Renault’s latest version of the hot Megane is this: the 275 Cup-S. In standard specification, it’s an absolute bargain compared with the £30,000-plus hot hatches mentioned above. Starting from £23,935, the Cup-S gets the most powerful version of Renaultsport’s 2.0-litre engine, producing 271bhp, as well as the Cup chassis as standard. This stiffens the car and adds a limited-slip differential to improve handling and grip.
Despite having been around for so long, don’t underestimate just how good the Megane RS is to drive. The steering is sharp, precise and perfectly weighted, and the nose is eager to dive into corners. The stiff suspension eliminates body roll, while the limited-slip diff means you can get on the throttle mid-corner and feel the car drag itself around. This Renault is playful, too, with a beautifully balanced chassis that’s happy to allow a bit of slip if you apply correct throttle loads at the right time in corners.
Car group tests
The 360Nm engine is torquey enough to feel powerful in the mid-range, but still more than happy to rev, especially in Sport mode.

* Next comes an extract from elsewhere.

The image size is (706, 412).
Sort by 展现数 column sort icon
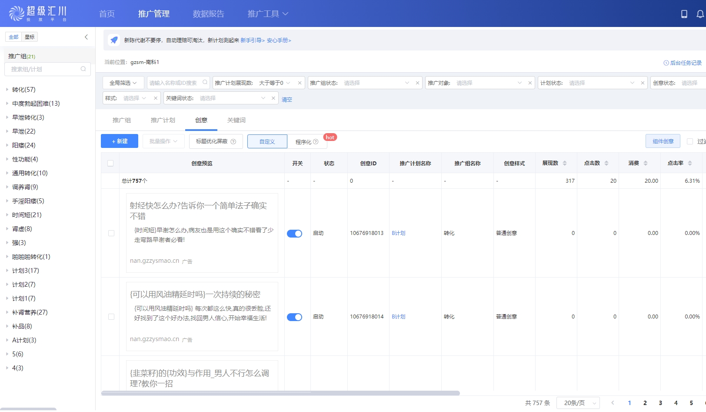[565, 163]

This setting sharpens the throttle response and gives you the full 271bhp to enjoy. The six-speed manual’s short ratios mean you can enjoy the process on the road, too, and the aggressive clutch bite gives a real sense of urgency as you rifle through the gears.

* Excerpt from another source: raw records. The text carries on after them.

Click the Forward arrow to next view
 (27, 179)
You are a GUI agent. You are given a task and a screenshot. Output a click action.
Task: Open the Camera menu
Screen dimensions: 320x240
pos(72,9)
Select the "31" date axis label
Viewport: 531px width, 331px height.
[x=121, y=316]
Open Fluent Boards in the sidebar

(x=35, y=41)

Performance is excellent as well, and while the Megane isn’t quite as quick as its more expensive rivals, the lightweight body and relatively high power output mean there’s not much that can touch it at this price point. The 5.8-second 0-62mph time is impressive enough, but what’s really spectacular is the way the RS rockets down a B-road; it’s still one of the finest-handling front-wheel-drive cars out there.
We’d argue that it’s one of the best-looking as well – even though the RS is based on the previous-generation Megane coupe body. The optional Flame Red paint and black alloy wheels on our test car look fantastic, but specify both and you’ll have to stump up an extra £1,625.

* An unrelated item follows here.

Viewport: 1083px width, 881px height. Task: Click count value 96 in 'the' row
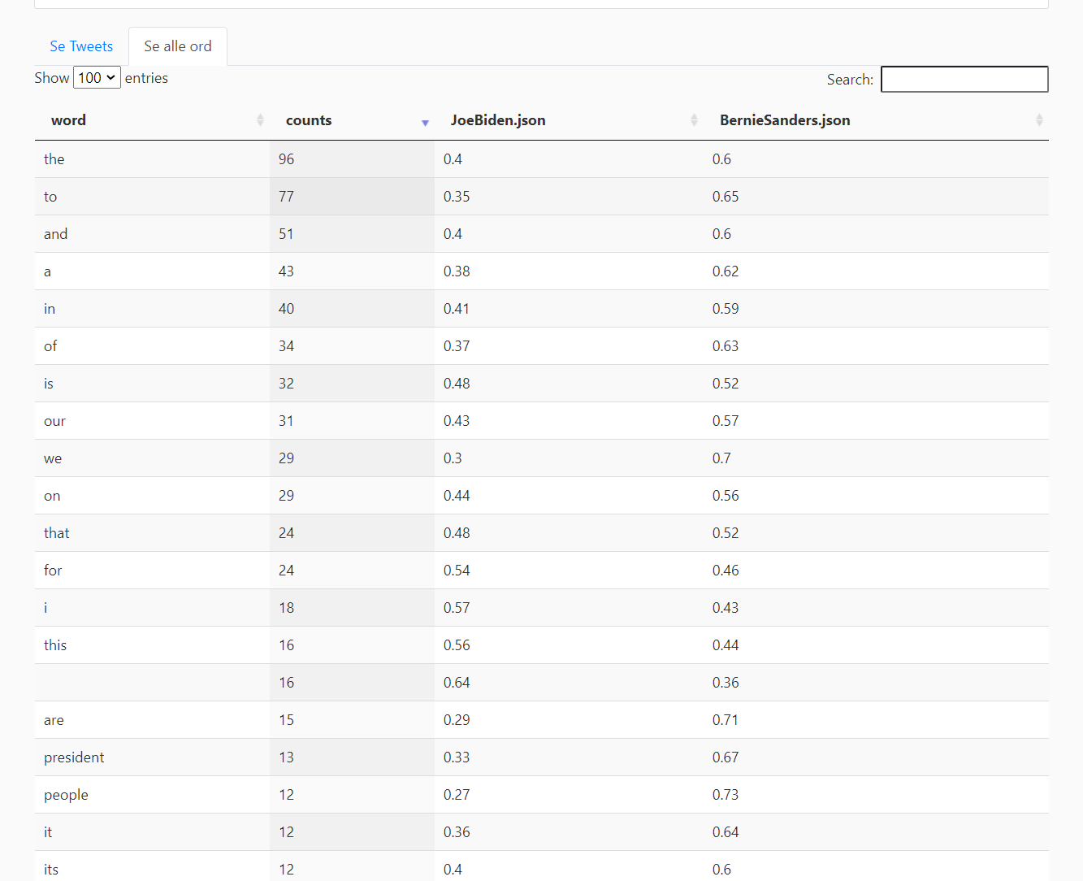click(x=286, y=159)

In fact, the car you see in our pictures will set you back £32,555 as driven, which puts it up against the Focus RS in terms of cost. So, while the dirt-cheap sticker price will draw buyers, in reality, not many examples will leave the showroom for that tag.
To get the Megane RS at its best, the options you really need are the Recaro seats (£1,300) and manually adjustable dampers (£2,000). The exhaust isn’t essential, and it’s expensive, too, at £2,500. The seats and dampers bring the price to over £27,000 – so the Renault isn’t quite the performance bargain it’s made out to be.
Something else you’ll have to put up with in the Megane is comfort – or lack of it. The Cup chassis is superb on the right road, but in town the rough ride will put off some buyers. It’s not so bad as to discourage those who care more about the car’s handling, though, and the brilliant driving position (with perfectly placed pedals) helps compensate slightly.
The cabin is simple but a bit bland, and being based on an old model means it’s not as modern inside as some of its newer rivals. The materials are starting to look dated, and the three-door body means it’s not as practical, either. The boot is rather small, at 306 litres, and the shape of the hatch opening makes getting things in or out tricky. You can fold the seats down to create 991 litres of space, though. Legroom in the back isn’t great, either, and the low roof means poor headroom.
Ultimately, there are better choices for those who want a family car that can also be fun, one being the evergreen VW Golf GTI.